I’ve stood on the fields at Gettysburg and felt the eerie sensation of ghosts beneath my feet. The unimaginable carnage evoked by statues, cannons and the markers designating The Wheatfield, The Peach Orchard and Devil’s Den is overwhelming. Going south into Maryland and Virginia, through Chancellorsville and Fredericksburg, Cold Harbor and the Wilderness increases the horror of loss and deprivation against the backdrop of a culture built on the backs of enslaved black people. The battlefields of Georgia, Tennessee and Mississippi are more of the same inexplicable agony.
The memories, wounds and ideologies from those days passed forward even when the war ended after four long years. Reconstruction was far from reconciliation. Northern army generals were presidents for decades following the war. Nathan Bedford Forrest, a wealthy southern general, was the first Grand Wizard of the Ku Klux Klan. In the 1920’s, when the Klan was at its peak, 30,000 of its members marched through Washington, D.C. Although its numbers shrunk, it never went away. NAACP lawyers were fighting against it through every decade of the 20th century.
As recently as last year, I toured the battlefields in Tennessee, still, beautiful places where guided paths lead you through ravines and wooded areas where in the quiet you can imagine blood curdling screams rivers of blood. Those places and their consequences are seared into the minds and souls of the people whose ancestors gave everything for their beliefs and who still live near those sites.

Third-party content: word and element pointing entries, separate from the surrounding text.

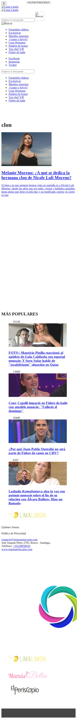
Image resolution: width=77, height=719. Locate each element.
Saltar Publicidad (38, 2)
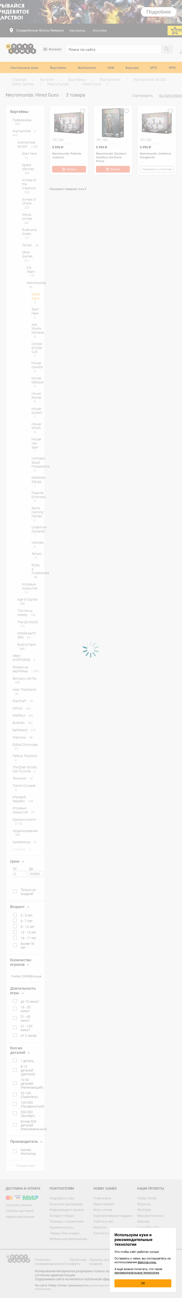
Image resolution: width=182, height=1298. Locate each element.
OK (143, 1283)
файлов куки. (147, 1262)
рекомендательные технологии (136, 1272)
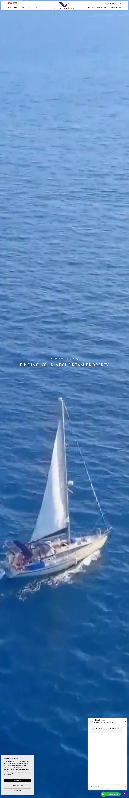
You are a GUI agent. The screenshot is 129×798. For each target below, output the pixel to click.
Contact (113, 8)
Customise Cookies (18, 785)
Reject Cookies (17, 790)
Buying (36, 8)
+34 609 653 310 (114, 3)
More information (10, 777)
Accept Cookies (18, 780)
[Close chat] (124, 793)
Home (10, 8)
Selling (91, 8)
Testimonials (102, 8)
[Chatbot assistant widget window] (107, 754)
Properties (19, 8)
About (28, 8)
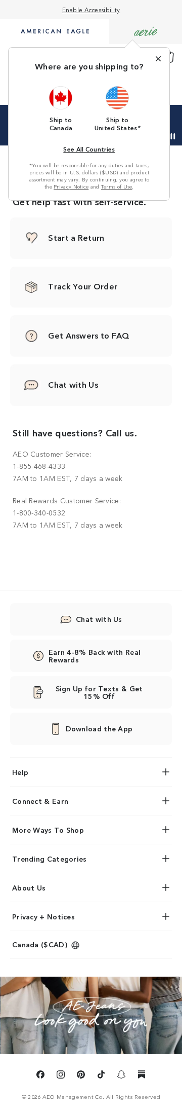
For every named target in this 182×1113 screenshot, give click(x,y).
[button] (61, 108)
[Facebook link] (40, 1076)
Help (20, 772)
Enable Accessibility (91, 9)
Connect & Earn (40, 801)
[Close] (158, 58)
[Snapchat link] (121, 1076)
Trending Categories (49, 859)
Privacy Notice (71, 186)
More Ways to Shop (48, 830)
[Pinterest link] (81, 1076)
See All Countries (89, 148)
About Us (29, 887)
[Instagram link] (61, 1076)
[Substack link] (142, 1076)
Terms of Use (116, 186)
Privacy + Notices (43, 916)
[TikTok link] (101, 1076)
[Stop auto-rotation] (173, 136)
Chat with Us (99, 619)
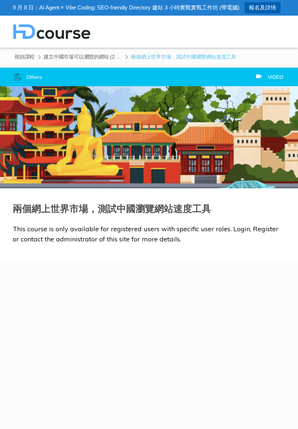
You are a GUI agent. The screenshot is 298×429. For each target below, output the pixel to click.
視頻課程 (25, 57)
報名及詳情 (262, 7)
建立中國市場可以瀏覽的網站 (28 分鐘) (83, 57)
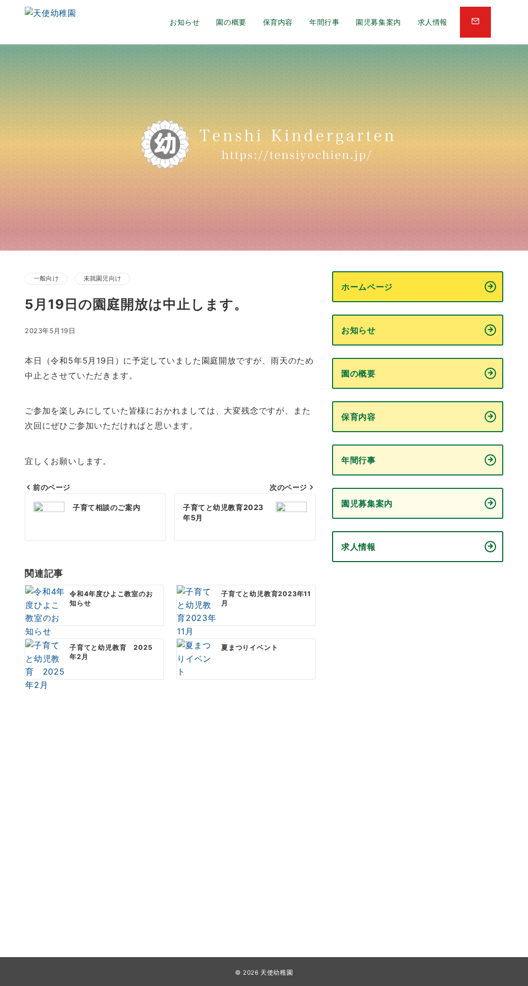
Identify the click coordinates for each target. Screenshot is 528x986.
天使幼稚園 (276, 972)
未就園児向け (102, 278)
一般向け (46, 278)
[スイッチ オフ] (475, 22)
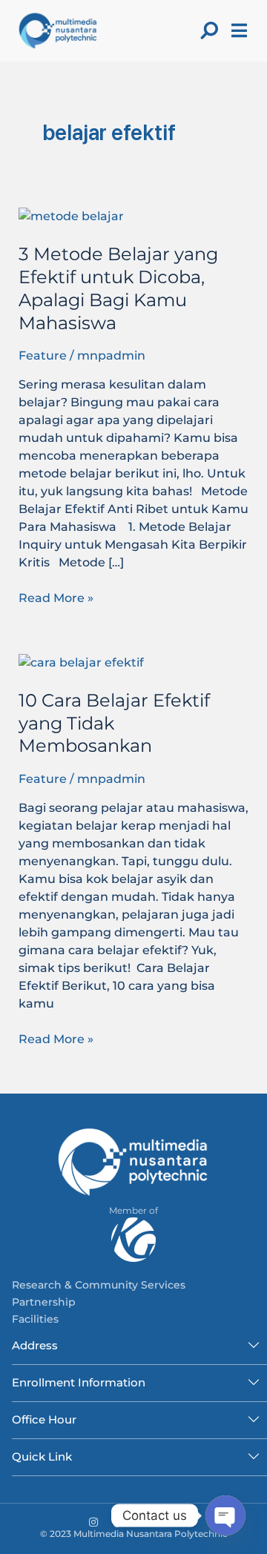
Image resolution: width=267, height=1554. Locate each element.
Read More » (56, 597)
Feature (43, 355)
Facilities (35, 1319)
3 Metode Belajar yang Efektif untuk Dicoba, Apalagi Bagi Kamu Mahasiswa (118, 288)
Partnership (44, 1302)
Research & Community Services (98, 1285)
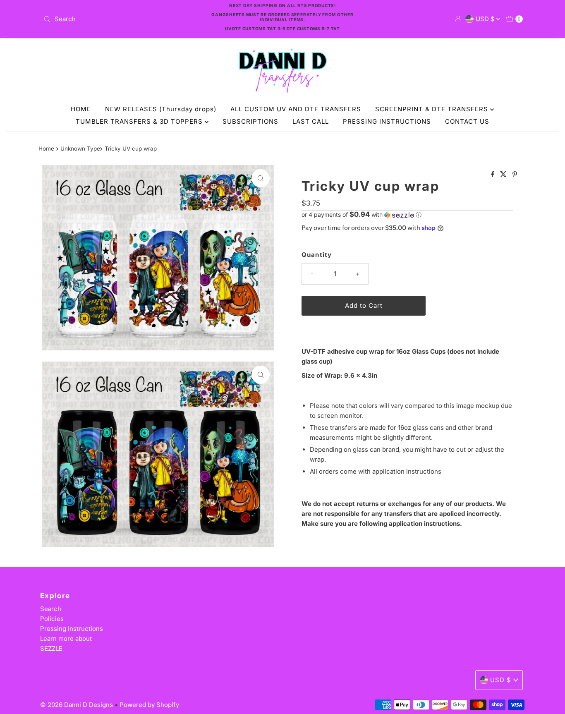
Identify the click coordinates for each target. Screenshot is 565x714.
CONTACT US (467, 121)
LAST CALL (310, 121)
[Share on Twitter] (504, 174)
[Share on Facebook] (493, 174)
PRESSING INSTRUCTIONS (387, 121)
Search (50, 609)
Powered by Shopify (149, 705)
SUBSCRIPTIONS (250, 121)
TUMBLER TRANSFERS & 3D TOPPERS (140, 121)
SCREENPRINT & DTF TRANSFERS (432, 109)
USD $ (486, 19)
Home (46, 148)
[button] (407, 215)
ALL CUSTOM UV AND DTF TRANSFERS (295, 109)
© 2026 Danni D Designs (77, 705)
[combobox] (118, 19)
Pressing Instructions (71, 629)
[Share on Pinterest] (514, 174)
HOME (81, 109)
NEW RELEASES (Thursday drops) (160, 109)
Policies (52, 619)
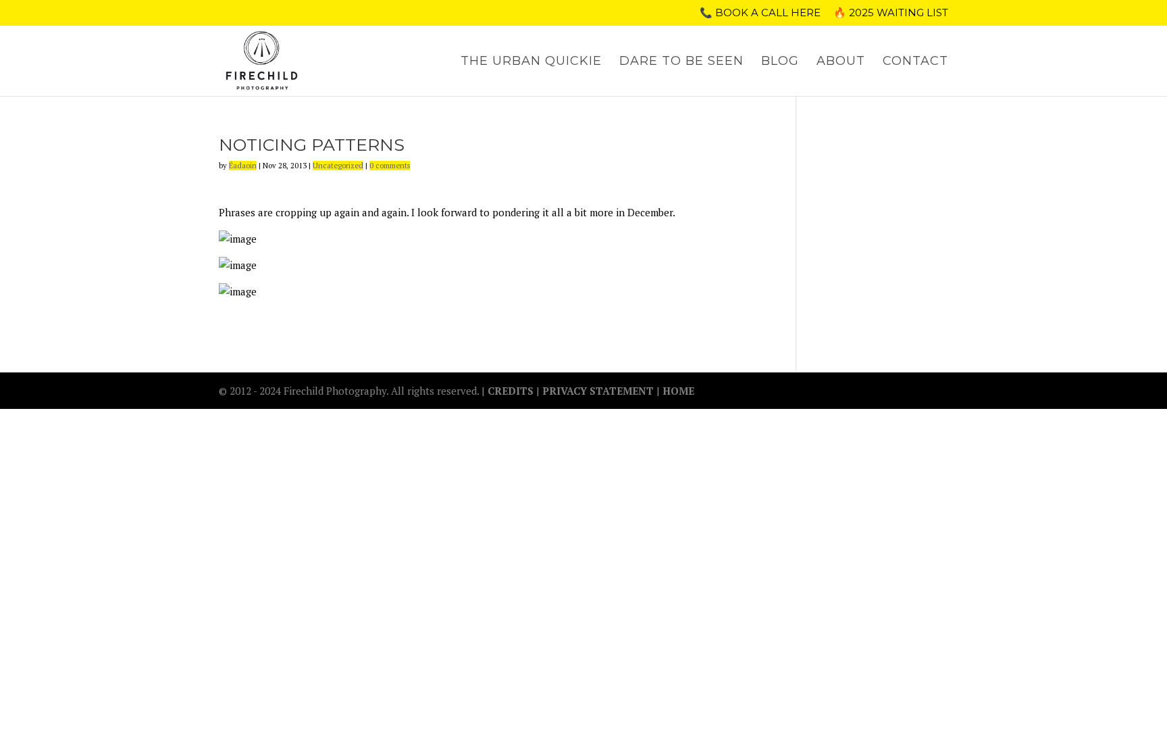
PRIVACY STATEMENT (598, 390)
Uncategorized (338, 165)
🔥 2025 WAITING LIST (890, 13)
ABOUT (840, 62)
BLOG (780, 62)
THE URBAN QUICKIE (531, 62)
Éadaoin (243, 165)
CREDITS (512, 390)
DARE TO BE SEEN (681, 62)
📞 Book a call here (760, 13)
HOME (678, 390)
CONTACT (915, 62)
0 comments (389, 165)
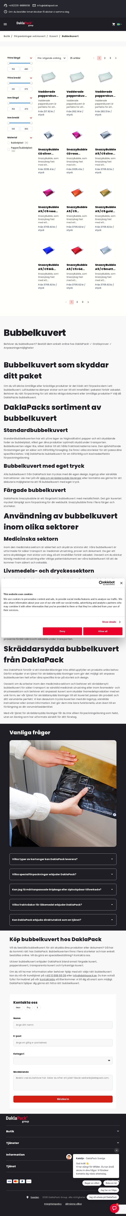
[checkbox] (19, 142)
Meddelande (21, 1071)
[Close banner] (121, 583)
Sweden (35, 1197)
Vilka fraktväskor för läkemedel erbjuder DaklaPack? (47, 904)
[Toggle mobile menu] (5, 24)
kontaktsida (47, 979)
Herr (18, 1007)
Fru (28, 1007)
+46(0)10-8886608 (19, 5)
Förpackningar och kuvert (31, 36)
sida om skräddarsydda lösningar (61, 478)
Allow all (102, 631)
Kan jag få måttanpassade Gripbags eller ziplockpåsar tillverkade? (56, 889)
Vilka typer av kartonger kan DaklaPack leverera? (44, 859)
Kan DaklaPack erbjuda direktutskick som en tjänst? (46, 920)
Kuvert (54, 36)
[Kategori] (63, 1060)
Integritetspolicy (53, 1204)
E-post (17, 1036)
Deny (62, 631)
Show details (109, 622)
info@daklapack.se (47, 5)
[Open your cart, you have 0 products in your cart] (113, 24)
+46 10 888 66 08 (55, 975)
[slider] (8, 63)
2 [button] (104, 58)
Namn (17, 1018)
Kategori (18, 1053)
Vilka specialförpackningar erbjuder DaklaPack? (44, 874)
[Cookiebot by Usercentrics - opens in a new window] (101, 583)
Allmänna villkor (73, 1204)
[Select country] (119, 24)
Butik (8, 36)
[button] (19, 58)
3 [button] (110, 58)
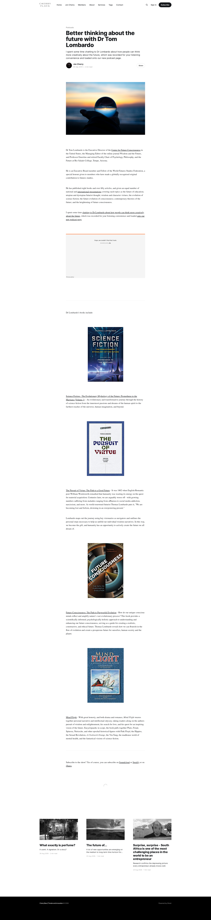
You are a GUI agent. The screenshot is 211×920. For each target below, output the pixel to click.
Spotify (136, 762)
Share (141, 65)
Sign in (153, 5)
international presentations (89, 191)
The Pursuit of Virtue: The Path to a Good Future (88, 490)
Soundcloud (124, 762)
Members (82, 5)
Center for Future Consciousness (125, 149)
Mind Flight (71, 717)
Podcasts (70, 27)
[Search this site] (147, 5)
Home (59, 5)
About (92, 5)
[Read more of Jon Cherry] (69, 65)
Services (101, 5)
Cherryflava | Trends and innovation (51, 903)
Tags (111, 5)
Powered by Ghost (165, 903)
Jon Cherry (70, 5)
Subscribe (165, 5)
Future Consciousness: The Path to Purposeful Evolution (91, 612)
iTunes (69, 765)
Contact (119, 5)
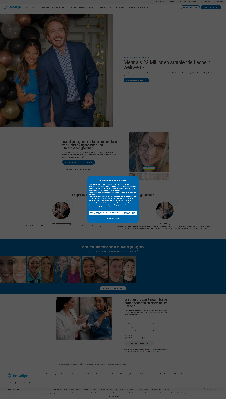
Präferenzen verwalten (113, 218)
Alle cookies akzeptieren (113, 212)
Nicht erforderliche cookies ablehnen (129, 213)
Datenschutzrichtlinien (115, 207)
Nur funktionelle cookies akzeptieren (97, 213)
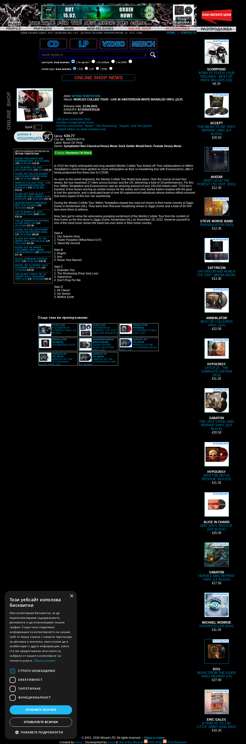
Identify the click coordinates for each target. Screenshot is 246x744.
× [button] (71, 596)
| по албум (103, 62)
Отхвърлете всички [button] (41, 722)
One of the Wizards (130, 742)
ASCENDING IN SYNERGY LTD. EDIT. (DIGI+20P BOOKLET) (104, 329)
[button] (41, 732)
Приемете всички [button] (40, 710)
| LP (91, 69)
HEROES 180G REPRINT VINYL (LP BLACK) (216, 562)
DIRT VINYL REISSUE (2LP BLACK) (216, 512)
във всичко (61, 62)
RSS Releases (177, 742)
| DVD (103, 69)
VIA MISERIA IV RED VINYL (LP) (144, 329)
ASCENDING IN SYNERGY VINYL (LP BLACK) (64, 329)
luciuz (78, 742)
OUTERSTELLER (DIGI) (216, 610)
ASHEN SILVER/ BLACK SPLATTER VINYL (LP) (103, 344)
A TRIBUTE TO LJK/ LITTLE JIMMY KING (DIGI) (216, 709)
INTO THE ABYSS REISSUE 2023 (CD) (216, 462)
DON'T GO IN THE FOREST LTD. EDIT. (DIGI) (216, 167)
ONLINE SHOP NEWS (98, 77)
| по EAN (121, 62)
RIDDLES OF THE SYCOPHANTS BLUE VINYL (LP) (138, 344)
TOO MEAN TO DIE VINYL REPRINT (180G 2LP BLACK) (216, 115)
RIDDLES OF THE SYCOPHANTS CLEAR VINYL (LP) (55, 359)
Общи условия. (45, 660)
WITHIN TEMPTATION (86, 96)
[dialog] (41, 665)
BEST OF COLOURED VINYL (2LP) (217, 308)
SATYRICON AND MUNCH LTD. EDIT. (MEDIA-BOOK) (216, 258)
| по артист (83, 62)
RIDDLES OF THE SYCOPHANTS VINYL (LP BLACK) (98, 359)
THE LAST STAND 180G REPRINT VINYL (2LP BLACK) (216, 410)
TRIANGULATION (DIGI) (216, 212)
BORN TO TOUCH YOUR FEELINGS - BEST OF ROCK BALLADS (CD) (216, 61)
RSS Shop (155, 742)
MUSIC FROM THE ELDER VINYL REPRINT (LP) (216, 659)
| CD (80, 69)
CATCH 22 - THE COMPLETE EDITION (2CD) (216, 358)
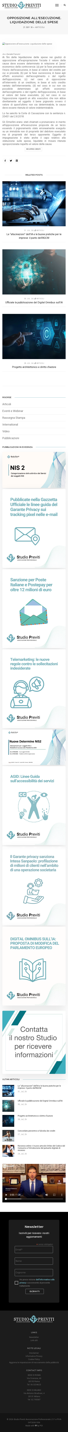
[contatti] (34, 1042)
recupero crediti (33, 149)
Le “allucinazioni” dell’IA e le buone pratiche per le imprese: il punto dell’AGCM (34, 236)
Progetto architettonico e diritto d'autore (34, 367)
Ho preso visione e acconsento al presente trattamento (36, 1283)
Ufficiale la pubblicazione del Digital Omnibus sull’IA (34, 302)
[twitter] (11, 160)
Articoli (40, 27)
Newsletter (34, 1337)
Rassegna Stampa (13, 417)
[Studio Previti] (21, 5)
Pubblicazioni (10, 438)
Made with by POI (34, 1426)
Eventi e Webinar (12, 411)
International (10, 424)
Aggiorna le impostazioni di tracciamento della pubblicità (34, 1362)
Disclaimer (34, 1353)
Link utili (34, 1340)
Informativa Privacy (34, 1356)
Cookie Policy (34, 1359)
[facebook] (5, 160)
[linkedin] (16, 160)
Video (5, 431)
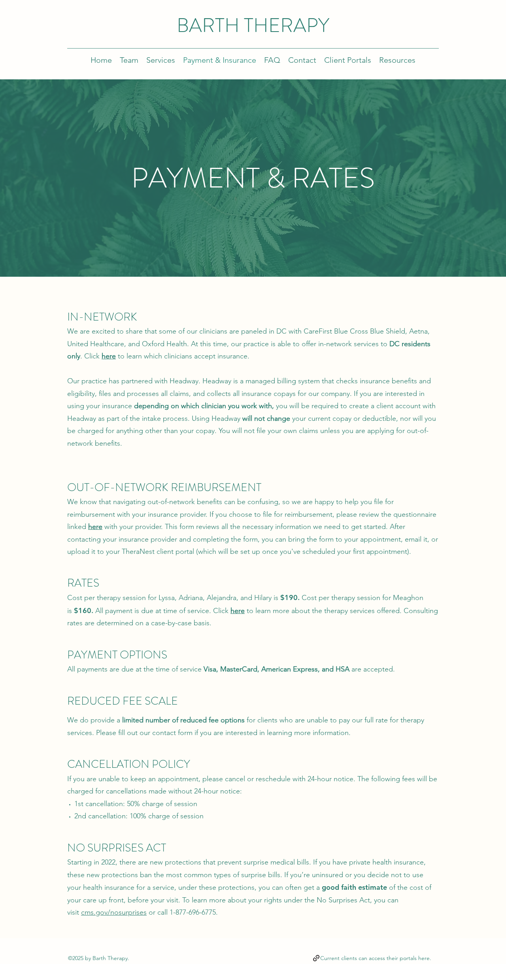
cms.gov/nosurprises (114, 912)
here (109, 356)
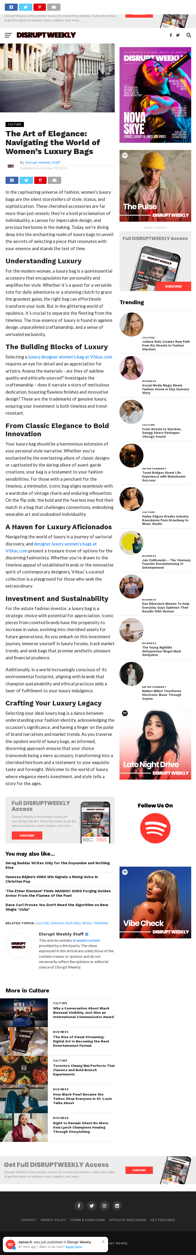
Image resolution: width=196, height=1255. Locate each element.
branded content (86, 940)
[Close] (103, 1241)
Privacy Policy (53, 1220)
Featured (73, 923)
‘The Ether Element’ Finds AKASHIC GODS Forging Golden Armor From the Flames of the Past (58, 893)
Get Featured (163, 1220)
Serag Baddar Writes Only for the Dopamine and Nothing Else (57, 865)
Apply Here (74, 1247)
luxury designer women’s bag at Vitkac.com (70, 356)
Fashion (57, 923)
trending (100, 923)
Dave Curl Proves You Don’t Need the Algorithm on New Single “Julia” (56, 907)
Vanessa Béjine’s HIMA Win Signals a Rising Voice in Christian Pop (51, 879)
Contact (28, 1220)
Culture (42, 923)
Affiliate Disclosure (127, 1220)
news (86, 923)
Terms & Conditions (87, 1220)
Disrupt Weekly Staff (42, 162)
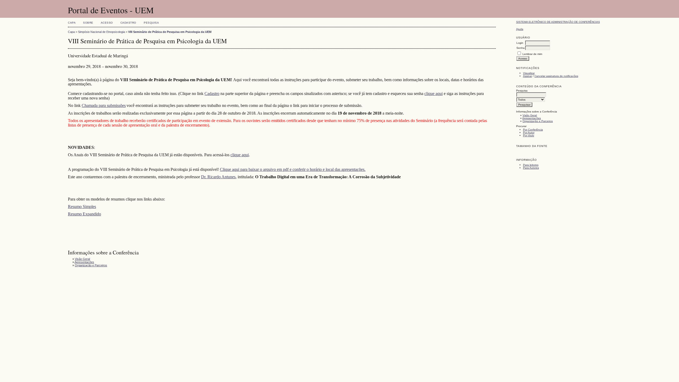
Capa (72, 22)
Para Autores (531, 167)
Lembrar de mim (532, 54)
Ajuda (519, 29)
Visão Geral (530, 115)
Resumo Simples (82, 206)
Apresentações (531, 118)
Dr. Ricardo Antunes (218, 177)
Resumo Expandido (84, 214)
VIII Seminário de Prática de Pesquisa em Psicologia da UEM (169, 31)
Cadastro (128, 22)
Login (519, 42)
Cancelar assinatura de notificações (556, 76)
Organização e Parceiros (538, 121)
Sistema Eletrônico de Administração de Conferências (558, 21)
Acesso (107, 22)
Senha (520, 47)
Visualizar (529, 73)
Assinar (527, 76)
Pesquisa (151, 22)
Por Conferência (533, 129)
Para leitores (530, 164)
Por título (528, 135)
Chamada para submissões (104, 105)
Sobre (88, 22)
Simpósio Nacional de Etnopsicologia (101, 31)
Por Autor (528, 132)
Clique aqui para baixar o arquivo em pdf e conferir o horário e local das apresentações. (292, 169)
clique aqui (433, 93)
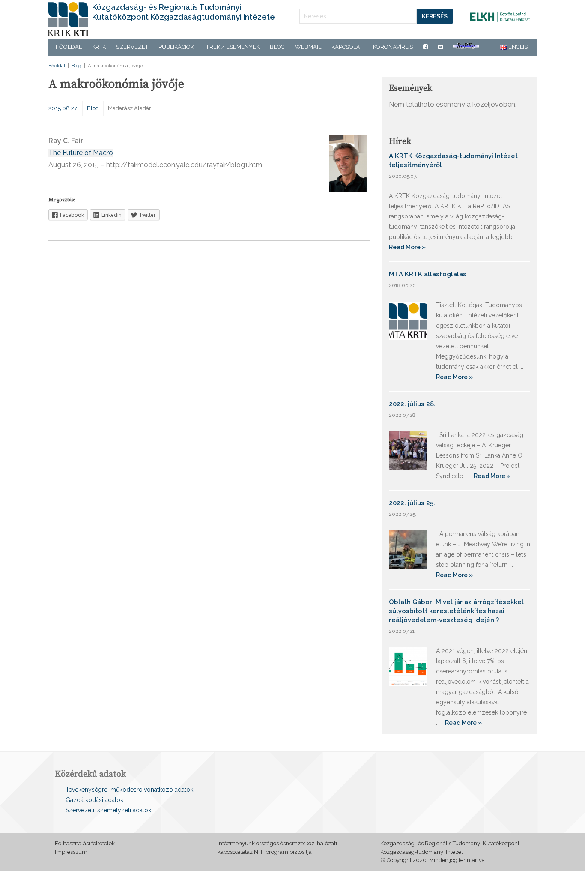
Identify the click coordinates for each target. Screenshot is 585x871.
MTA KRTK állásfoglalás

There have always been unreconstructed people embittered by the devastation of that war. And unquestionably, African–Americans have struggled forward against abuse and deep-seated hatred, disenfranchisement and violence. Sometimes blatant, sometimes more subtle, these long divisions have never been eradicated. The negative treatment of black people spills onto red people, brown people, any people who are “other.” During the four years of the Trump administration, his tolerant attitude toward these relics of our ugly past has emboldened more outward aggression, violence and hate from those who long to return to what they feel is their inherent right to superiority. This is a dangerous time in this country and has in fact, always been dangerous if you are other. Long division. There are tall mountains to climb to heal what has been constantly brewing for the past 155 years. As a society, we have our work cut out for us. There is the viral pandemic along with the ever-burgeoning pandemic of inequity and intolerance. I’m hoping that a new administration with positive leadership helps us deal with this ancient math problem that divides our culture. Full steam ahead, problem-solvers. My hope for the future.